### Problem
Retype each entry below precisely as it reads.

(Records excerpted from a collection)
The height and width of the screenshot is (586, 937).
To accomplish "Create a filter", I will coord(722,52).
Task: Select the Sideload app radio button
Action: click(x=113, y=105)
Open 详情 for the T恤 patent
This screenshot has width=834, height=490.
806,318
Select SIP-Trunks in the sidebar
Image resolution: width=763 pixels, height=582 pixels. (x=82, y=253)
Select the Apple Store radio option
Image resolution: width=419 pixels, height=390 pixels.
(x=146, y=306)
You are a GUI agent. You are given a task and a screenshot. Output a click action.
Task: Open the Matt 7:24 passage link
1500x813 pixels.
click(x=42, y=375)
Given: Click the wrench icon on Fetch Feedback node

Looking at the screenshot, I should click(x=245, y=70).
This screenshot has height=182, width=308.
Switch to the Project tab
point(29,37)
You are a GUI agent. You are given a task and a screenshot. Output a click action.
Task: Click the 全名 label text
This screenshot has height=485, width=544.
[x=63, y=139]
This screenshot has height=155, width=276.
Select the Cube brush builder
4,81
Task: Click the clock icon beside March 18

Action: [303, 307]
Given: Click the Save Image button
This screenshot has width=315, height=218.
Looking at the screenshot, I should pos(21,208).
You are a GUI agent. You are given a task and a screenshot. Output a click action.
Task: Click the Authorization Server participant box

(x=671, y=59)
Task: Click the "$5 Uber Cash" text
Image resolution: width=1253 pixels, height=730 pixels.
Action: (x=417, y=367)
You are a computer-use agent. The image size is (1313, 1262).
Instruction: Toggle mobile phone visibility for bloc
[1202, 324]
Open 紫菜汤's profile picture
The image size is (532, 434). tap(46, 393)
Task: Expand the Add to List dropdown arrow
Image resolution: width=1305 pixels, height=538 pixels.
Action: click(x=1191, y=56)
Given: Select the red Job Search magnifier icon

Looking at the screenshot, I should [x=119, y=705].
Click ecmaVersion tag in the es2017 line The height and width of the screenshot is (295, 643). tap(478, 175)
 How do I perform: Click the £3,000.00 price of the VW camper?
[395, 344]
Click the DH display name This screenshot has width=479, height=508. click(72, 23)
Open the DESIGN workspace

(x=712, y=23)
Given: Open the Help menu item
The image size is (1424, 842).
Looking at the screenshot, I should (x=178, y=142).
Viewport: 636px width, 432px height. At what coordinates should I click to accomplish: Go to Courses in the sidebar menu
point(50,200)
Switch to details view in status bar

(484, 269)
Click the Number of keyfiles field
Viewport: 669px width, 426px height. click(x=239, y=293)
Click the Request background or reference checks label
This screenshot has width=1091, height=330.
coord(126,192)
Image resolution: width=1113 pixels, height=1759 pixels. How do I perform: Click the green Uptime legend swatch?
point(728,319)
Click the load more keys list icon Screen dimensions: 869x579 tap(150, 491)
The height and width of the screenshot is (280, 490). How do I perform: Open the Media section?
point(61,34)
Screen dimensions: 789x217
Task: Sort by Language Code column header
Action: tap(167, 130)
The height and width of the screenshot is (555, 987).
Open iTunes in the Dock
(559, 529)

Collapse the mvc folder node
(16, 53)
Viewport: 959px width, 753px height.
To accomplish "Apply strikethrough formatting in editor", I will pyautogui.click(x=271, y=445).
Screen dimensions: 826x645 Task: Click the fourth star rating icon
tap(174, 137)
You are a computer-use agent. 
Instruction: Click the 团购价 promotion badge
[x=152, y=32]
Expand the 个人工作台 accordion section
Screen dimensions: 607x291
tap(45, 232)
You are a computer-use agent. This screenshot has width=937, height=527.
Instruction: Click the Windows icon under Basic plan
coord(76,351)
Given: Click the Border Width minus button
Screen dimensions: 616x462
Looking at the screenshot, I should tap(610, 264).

### Solution
The height and width of the screenshot is (586, 937).
To accomplish "Create a filter", I will coord(722,52).
Task: Select the Sideload app radio button
Action: click(x=113, y=105)
Open 详情 for the T恤 patent
This screenshot has width=834, height=490.
806,318
Select SIP-Trunks in the sidebar
Image resolution: width=763 pixels, height=582 pixels. (x=82, y=253)
Select the Apple Store radio option
Image resolution: width=419 pixels, height=390 pixels.
(x=146, y=306)
You are a GUI agent. You are given a task and a screenshot. Output a click action.
Task: Open the Matt 7:24 passage link
1500x813 pixels.
click(x=42, y=375)
Given: Click the wrench icon on Fetch Feedback node

Looking at the screenshot, I should click(x=245, y=70).
This screenshot has height=182, width=308.
Switch to the Project tab
point(29,37)
You are a GUI agent. You are given a task and a screenshot. Output a click action.
Task: Click the 全名 label text
This screenshot has height=485, width=544.
[x=63, y=139]
This screenshot has height=155, width=276.
Select the Cube brush builder
4,81
Task: Click the clock icon beside March 18

Action: [303, 307]
Given: Click the Save Image button
This screenshot has width=315, height=218.
Looking at the screenshot, I should pos(21,208).
You are a GUI agent. You are given a task and a screenshot. Output a click action.
Task: Click the Authorization Server participant box

(x=671, y=59)
Task: Click the "$5 Uber Cash" text
Image resolution: width=1253 pixels, height=730 pixels.
Action: (x=417, y=367)
You are a computer-use agent. The image size is (1313, 1262).
Instruction: Toggle mobile phone visibility for bloc
[1202, 324]
Open 紫菜汤's profile picture
The image size is (532, 434). tap(46, 393)
Task: Expand the Add to List dropdown arrow
Image resolution: width=1305 pixels, height=538 pixels.
Action: click(x=1191, y=56)
Given: Select the red Job Search magnifier icon

Looking at the screenshot, I should [x=119, y=705].
Click ecmaVersion tag in the es2017 line The height and width of the screenshot is (295, 643). tap(478, 175)
 How do I perform: Click the £3,000.00 price of the VW camper?
[395, 344]
Click the DH display name This screenshot has width=479, height=508. click(72, 23)
Open the DESIGN workspace

(x=712, y=23)
Given: Open the Help menu item
The image size is (1424, 842).
Looking at the screenshot, I should (x=178, y=142).
Viewport: 636px width, 432px height. At what coordinates should I click to accomplish: Go to Courses in the sidebar menu
point(50,200)
Switch to details view in status bar

(484, 269)
Click the Number of keyfiles field
Viewport: 669px width, 426px height. click(x=239, y=293)
Click the Request background or reference checks label
This screenshot has width=1091, height=330.
coord(126,192)
Image resolution: width=1113 pixels, height=1759 pixels. How do I perform: Click the green Uptime legend swatch?
point(728,319)
Click the load more keys list icon Screen dimensions: 869x579 tap(150, 491)
The height and width of the screenshot is (280, 490). How do I perform: Open the Media section?
point(61,34)
Screen dimensions: 789x217
Task: Sort by Language Code column header
Action: tap(167, 130)
The height and width of the screenshot is (555, 987).
Open iTunes in the Dock
(559, 529)

Collapse the mvc folder node
(16, 53)
Viewport: 959px width, 753px height.
To accomplish "Apply strikethrough formatting in editor", I will pyautogui.click(x=271, y=445).
Screen dimensions: 826x645 Task: Click the fourth star rating icon
tap(174, 137)
You are a computer-use agent. 
Instruction: Click the 团购价 promotion badge
[x=152, y=32]
Expand the 个人工作台 accordion section
Screen dimensions: 607x291
tap(45, 232)
You are a computer-use agent. This screenshot has width=937, height=527.
Instruction: Click the Windows icon under Basic plan
coord(76,351)
Given: Click the Border Width minus button
Screen dimensions: 616x462
Looking at the screenshot, I should tap(610, 264).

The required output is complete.